Title: Scaling Up Probabilistic Inference
Abstract:
Graphical models and their logic-based extensions such as Markov logic have become the central paradigm for representation and reasoning in machine learning, artificial intelligence and computer science. They have led to many successful applications in domains such as Bio-informatics, data mining, computer vision, social networks, entity resolution, natural language processing, and hardware and software verification. For them to be useful in these and other future applications, we need access to scalable probabilistic inference systems that are able to accurately analyze and model large amount of data and make future predictions. Unfortunately, this is hard because exact
inference crosses the #P boundary and is computationally intractable. Therefore, in practice, one has to resort to approximate algorithms and hope that they are accurate and scalable.

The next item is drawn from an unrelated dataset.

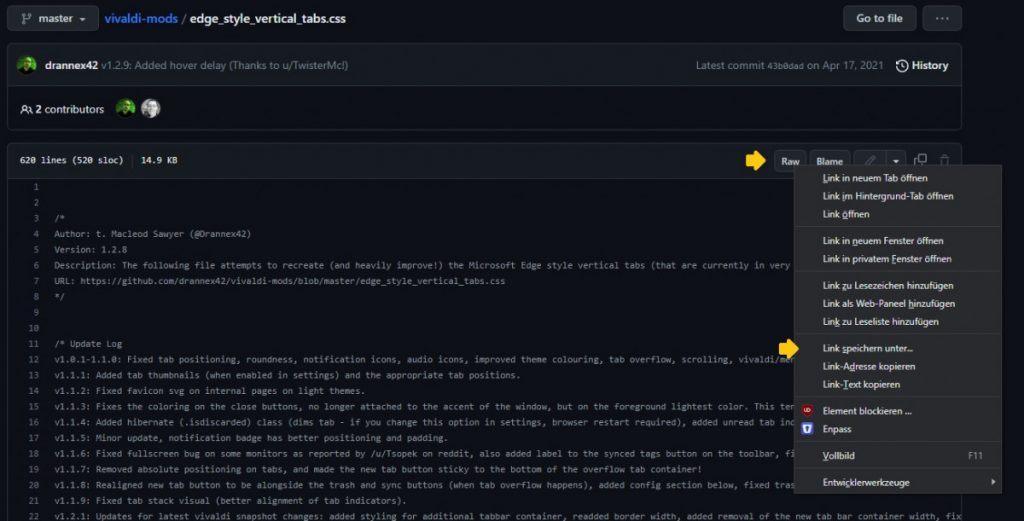1024x521 pixels.
Task: Choose 'Link speichern unter...' from context menu
Action: point(867,348)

In this talk, I'll describe my research on scaling up approximate probabilistic inference algorithms to unprecedented levels. These algorithms are based on exploiting structural features present in the
problem. I'll show that all approximate inference schemes developed to date have completely ignored or under-utilized structural features such as context-specific independence, determinism and logical dependencies that are prevalent in many real-world problems. I'll show how to change
this by developing theoretically well-founded structure-aware algorithms that are simple yet very effective in practice. In particular, I'll present results from the recently held 2010 UAI approximate inference
challenge in which my schemes won several categories, outperforming the competition by an order of magnitude on the hardest problems. I'll conclude by describing exciting opportunities that lie ahead in the area of graphical models and statistical relational learning.